> _WORK INSTRUCTION_: Output the line with "Online Radio Box (160, 21)" and every following line to the end of the material, exactly as they appear.

> _EXTRACTED DATA_:
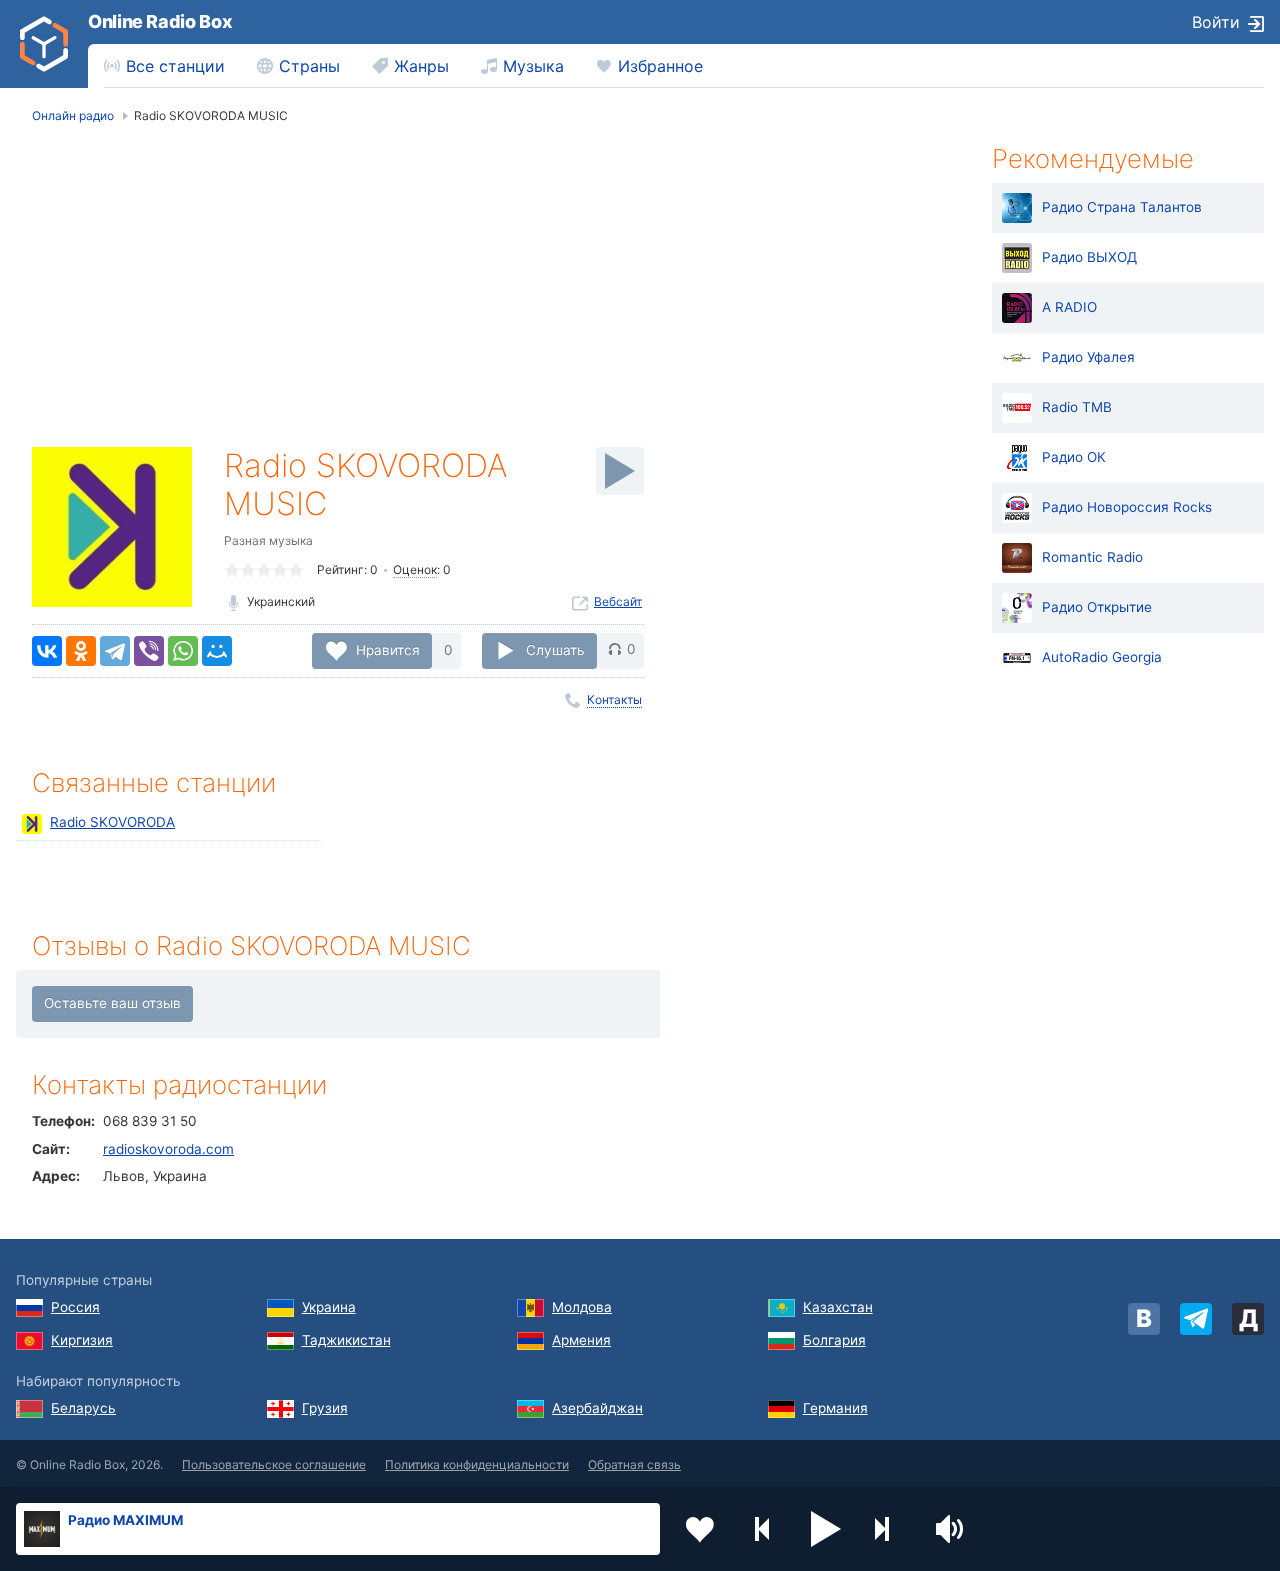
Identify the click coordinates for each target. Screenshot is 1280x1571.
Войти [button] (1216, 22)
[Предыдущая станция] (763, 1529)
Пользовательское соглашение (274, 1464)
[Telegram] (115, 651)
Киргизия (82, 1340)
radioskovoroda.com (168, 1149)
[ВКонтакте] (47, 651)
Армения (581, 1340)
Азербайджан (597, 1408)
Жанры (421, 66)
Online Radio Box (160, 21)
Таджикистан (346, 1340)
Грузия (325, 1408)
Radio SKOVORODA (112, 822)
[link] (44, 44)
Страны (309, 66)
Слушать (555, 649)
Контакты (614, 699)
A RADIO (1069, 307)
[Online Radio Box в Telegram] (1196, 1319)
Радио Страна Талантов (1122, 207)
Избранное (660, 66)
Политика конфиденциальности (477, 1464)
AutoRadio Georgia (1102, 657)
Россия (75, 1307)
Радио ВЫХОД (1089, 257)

> _RESPONSE FOR THIS EXERCISE_:
Online Radio Box (160, 21)
Таджикистан (346, 1340)
Грузия (325, 1408)
Radio SKOVORODA (112, 822)
[link] (44, 44)
Страны (309, 66)
Слушать (555, 649)
Контакты (614, 699)
A RADIO (1069, 307)
[Online Radio Box в Telegram] (1196, 1319)
Радио Страна Талантов (1122, 207)
Избранное (660, 66)
Политика конфиденциальности (477, 1464)
AutoRadio Georgia (1102, 657)
Россия (75, 1307)
Радио ВЫХОД (1089, 257)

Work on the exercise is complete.